→ Exercise directions
Should an entry contain an image, omit it and repeat the rest exactly.

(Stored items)
----------
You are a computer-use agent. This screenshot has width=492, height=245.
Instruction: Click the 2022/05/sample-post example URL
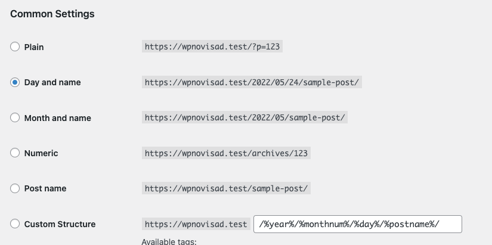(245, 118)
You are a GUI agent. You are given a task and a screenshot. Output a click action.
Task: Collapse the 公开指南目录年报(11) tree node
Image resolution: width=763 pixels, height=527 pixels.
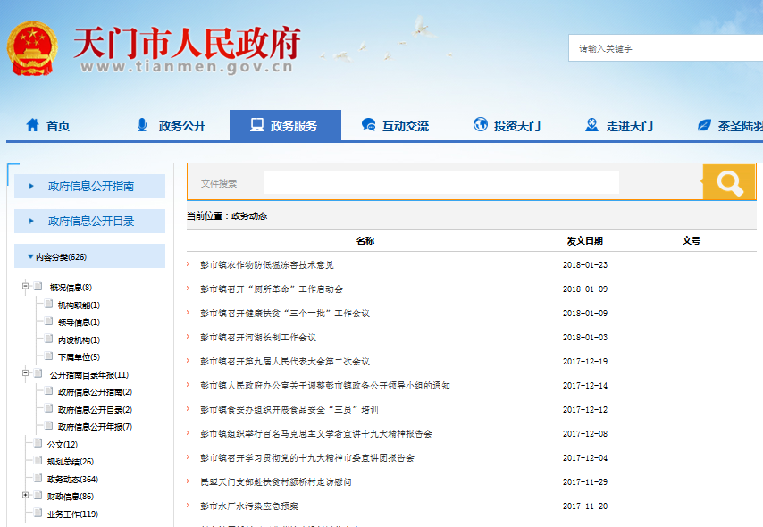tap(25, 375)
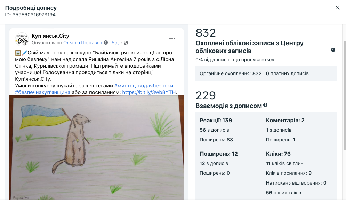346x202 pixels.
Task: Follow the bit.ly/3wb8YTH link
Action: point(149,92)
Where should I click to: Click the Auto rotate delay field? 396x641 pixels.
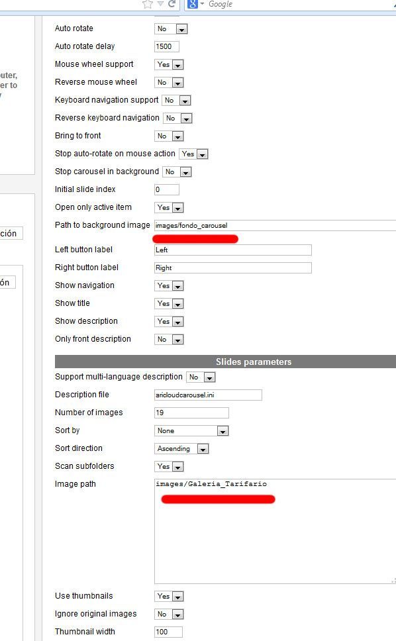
----------
→ Result of this exercise
You are a computer-use agent. This screenshot has width=492, height=245.
Instruction: Click the 2022/05/sample-post example URL
(245, 118)
You are a GUI agent. You are given a task and a screenshot. Output a click action.
Task: Collapse the 公开指南目录年报(11) tree node
Image resolution: width=763 pixels, height=527 pixels.
tap(25, 375)
346x202 pixels.
Task: Follow the bit.ly/3wb8YTH link
Action: point(149,92)
Where should I click to: Click the Auto rotate delay field? 396x641 pixels.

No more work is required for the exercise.